Carmen, por otra parte, se ha convertido en una mujer reservada, discreta e introspectiva que escribe con sigilo desde que la polvareda de éxito que su primera novela levantó le dificultó la vida y la escritura. Para ella España no es la añorada patria que idealiza el deseo de retorno de Sender sino «la adversa influencia que le impide escribir», un país lleno de «mugre, carbonilla y hollín» que nada tiene que ver con el extranjero «limpio y bien organizado» desde el que recibe las cartas de su admirado amigo.

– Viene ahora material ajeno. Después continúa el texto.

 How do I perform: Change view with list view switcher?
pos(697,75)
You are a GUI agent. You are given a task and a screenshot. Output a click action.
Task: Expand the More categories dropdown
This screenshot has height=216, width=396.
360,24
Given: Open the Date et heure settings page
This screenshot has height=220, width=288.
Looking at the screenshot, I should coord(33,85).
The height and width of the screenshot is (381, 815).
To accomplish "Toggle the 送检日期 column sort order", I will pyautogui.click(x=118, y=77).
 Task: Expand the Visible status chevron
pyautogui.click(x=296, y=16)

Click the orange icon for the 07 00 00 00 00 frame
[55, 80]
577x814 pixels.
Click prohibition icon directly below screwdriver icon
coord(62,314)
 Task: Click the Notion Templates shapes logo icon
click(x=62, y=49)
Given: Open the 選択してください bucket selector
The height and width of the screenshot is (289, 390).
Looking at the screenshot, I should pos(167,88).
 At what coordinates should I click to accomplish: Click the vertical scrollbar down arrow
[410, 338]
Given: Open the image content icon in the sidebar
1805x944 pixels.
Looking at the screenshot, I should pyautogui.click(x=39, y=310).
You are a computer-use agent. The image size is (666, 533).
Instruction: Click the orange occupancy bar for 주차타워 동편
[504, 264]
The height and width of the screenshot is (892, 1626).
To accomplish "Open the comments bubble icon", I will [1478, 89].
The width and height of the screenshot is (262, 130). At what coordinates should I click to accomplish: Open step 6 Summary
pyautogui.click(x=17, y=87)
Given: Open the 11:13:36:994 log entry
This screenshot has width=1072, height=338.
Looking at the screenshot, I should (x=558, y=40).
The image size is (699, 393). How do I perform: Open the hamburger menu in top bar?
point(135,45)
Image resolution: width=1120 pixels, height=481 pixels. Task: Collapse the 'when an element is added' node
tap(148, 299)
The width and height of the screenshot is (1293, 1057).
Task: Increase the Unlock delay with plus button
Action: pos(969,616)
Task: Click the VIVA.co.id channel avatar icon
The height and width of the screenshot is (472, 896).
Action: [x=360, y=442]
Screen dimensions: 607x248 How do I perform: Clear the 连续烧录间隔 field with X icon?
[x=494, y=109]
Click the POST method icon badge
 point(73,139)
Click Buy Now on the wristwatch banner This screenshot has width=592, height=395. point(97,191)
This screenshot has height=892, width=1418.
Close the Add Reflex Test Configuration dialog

Ella, que le escribe y lee desde los barrotes de su celda, «esparcida» entre las pequeñas cosas de la vida cotidiana y a la espera de meter en su maleta el esperado porvenir, envidia al hombre libre cuya vida transcurre entre la universidad y el océano Pacífico sin saber que él ha quedado cautivado por el recuerdo de su sonrisa y su talento «claro y penetrante» («En mí no creo mucho, pero cuando usted me anima, siento que tengo algo que hacer dentro de mi modestia»).

«En mí no creo mucho, pero cuando usted me anima, siento que tengo algo que hacer dentro de mi modestia», dice Carmen Laforet.

Admiración y gratitud

Las cartas que se cruzan a lo largo de los años van tejiendo un mapa de inmensa admiración y gratitud, de emociones ocultas apenas insinuadas que, en algunos momentos, sobre todo en el caso del aragonés, rozan un sentimiento profundo y solitario de amor.

Ella pasa con él y con sus libros «mucho tiempo aunque no le escriba». Él, que firma «su platónico enamorado de siempre», le envía dulces abrazos mientras la imagina paseando por Madrid, escribiendo en Cercedilla con «el Guadarrama al otro lado de la ventana» o escuchando en Alicante el rumor de «las olas subiendo por la arena». («Si estuvieras cerca, correría a acompañarte, si pudiera verte una o dos veces por semana, todas las miserias del exilio desaparecerían y la vida sería un verdadero lujo»).

Pero Ramón no puede pisar aún suelo español y los encuentros que sus cartas ilusionadas dibujan nunca encuentran el momento o la oportunidad. Carmen vive atrapada en el silencio de un matrimonio infeliz que la aísla del mundo y le arrebata la fuerza necesaria para cruzar el océano y visitarle. Para alejar sus «sombras interiores», Sender solo tiene la literatura, por eso escribe sin descanso una novela al año, pero ni los premios literarios que en los años sesenta le reconoce España ni su inquebrantable fe religiosa le sirven para recuperar la alegría de vivir.

El escritor «aúlla en la noche como un perro abandonado» y empieza a impacientarse, Franco sigue vivo y le atormenta no poder volver a su país. «Querría que antes de marcharme, se publicara en España todo lo que ha salido antes por estos barrios».

Sender: «Querría que antes de marcharme, se publicara en España todo lo que ha salido antes por estos barrios»

No vuelven a encontrarse hasta 1974 cuando, por fin, tras 35 años de ausencia, Sender puede besar la tierra que le vio nacer. Viaja a Barcelona, Zaragoza y Huesca y asiste a un homenaje que le rinden sus pueblos de origen («los campesinos de Chalamera y Alcolea del Cinca son buena gente y me estiman», le dice a Carmen). Pero rara vez la realidad está a la altura de los sueños y el hombre deja definitivamente de añorar lo imposible. La profunda herida del exilio junto a la sobrecarga emocional que le provoca el regreso, le imposibilitan el retorno definitivo. Un día cualquiera de 1982, la muerte sorprende, sin avisar, a este aragonés «demasiado grande para el rencor o el servilismo» que vivió, como había deseado, «dinámicamente hasta el último instante». Sus cenizas danzan desde entonces entre las olas de la bahía de San Diego que nunca pudo caminar con Carmen Laforet.